«Когда я был в лагерях…», – начинал дедушка. Далее могла следовать история о том, как он несколько дней прятал в кармане кусок хлеба и разламывал его на порции, чтобы хоть немного утолить свой голод. Или о том, как он медленно потягивал водянистый суп, чтобы растянуть его подольше.
Эти рассказы всегда озадачивали меня, десятилетнюю девочку, выросшую на Лонг-Айленде, потому что слово «лагерь» вызывало в моем воображении только веселые прогулки на каноэ и зефир «Херши» в шоколаде на десерт. И я помню удивление на лице дедушки, когда я наконец набралась смелости спросить его: «Дедуль, если тебе так не нравился лагерь, почему же ты просто не вернулся домой?» На мгновение воцарилась тишина. Дедушка посмотрел на меня – его голубые глаза некоторое время внимательно изучали мое юное лицо, – а потом от души рассмеялся. Он понял, что я совершенно не разобралась, что к чему.
Дедушка часто в непринужденной манере делился с нами воспоминаниями о событиях тех лет, но я не припомню, чтобы он хоть раз прямо объяснил, что такое эти «лагеря» и каким образом он там оказался. Хотя иногда он и начинал свой рассказ словами: «После того как меня арестовали», он ни разу не объяснил нам, почему именно он был арестован. Каким-то образом я понимала, что он не совершал никакого преступления, но все его рассказы, в общем-то, не раскрывали причин его ареста. Обычно он лишь делился с нами деталями о том, как ему удавалось перехитрить охранника или избежать той или иной рискованной ситуации благодаря своей сообразительности.

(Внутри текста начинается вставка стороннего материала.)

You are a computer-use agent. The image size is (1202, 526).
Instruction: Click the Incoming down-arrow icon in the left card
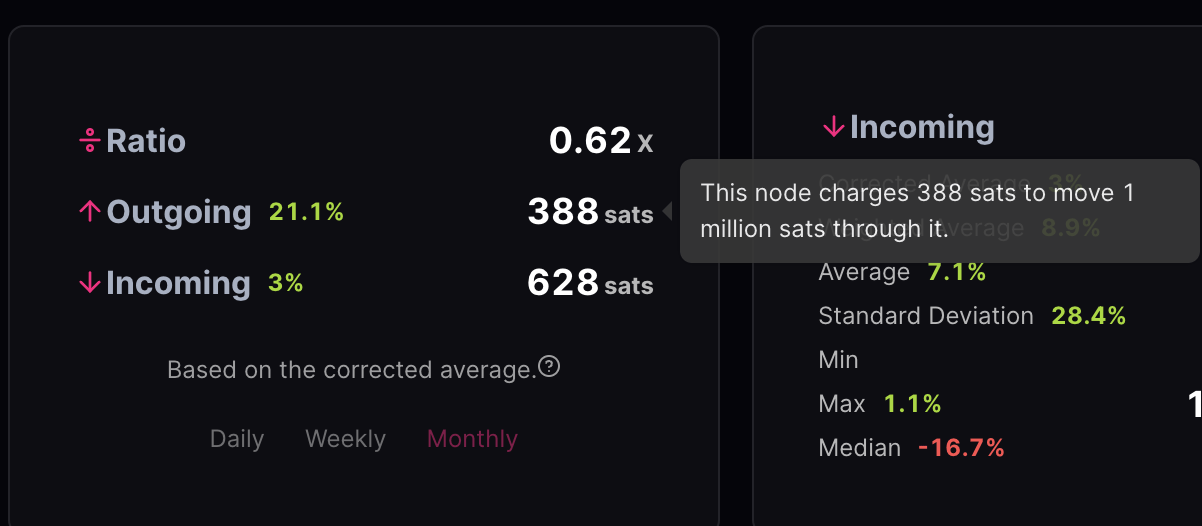[90, 283]
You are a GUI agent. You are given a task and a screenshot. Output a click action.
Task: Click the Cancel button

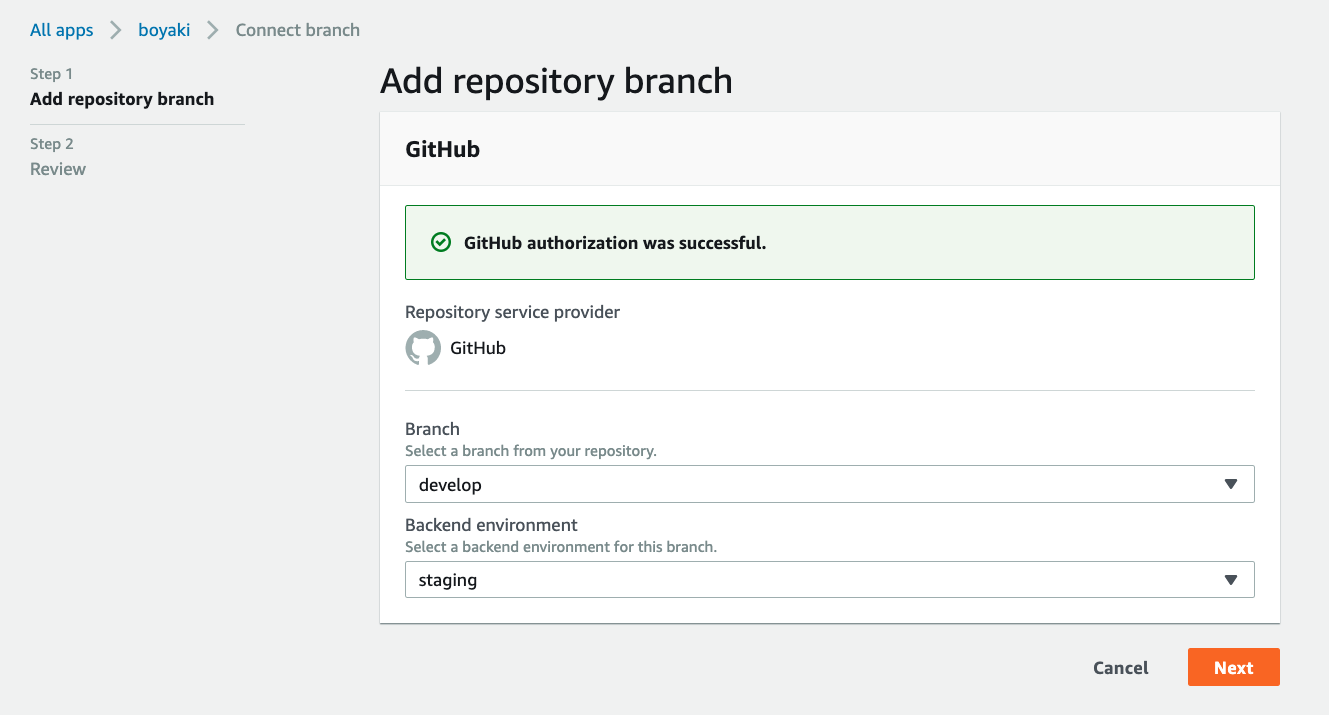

По мере того как я взрослела, мне становилось все проще понять, что существуют такие вопросы, которые не стоит задавать, а если и решишься их задать, то нет никаких гарантий, что получишь ответ. И хотя я обожала своего дедушку, я понимала, что между нами лежит огромная пропасть. Он все еще жил там, в Старом Свете, по ту сторону Атлантики, в том месте, которое, как мне казалось, таило в себе бесчисленные, невообразимые ужасы. Чехословакия, Венгрия, Германия представлялись мне кошмарными центрами принудительного труда, тюрем, произвольных арестов, средоточием надзирателей нацистских концлагерей «капо» и эсэсовцев. Я не знала, что означали в точности все эти слова, но они внушали мне настоящий страх. Тем не менее меня постоянно убеждали в том, что все это уже безвозвратно осталось в прошлом.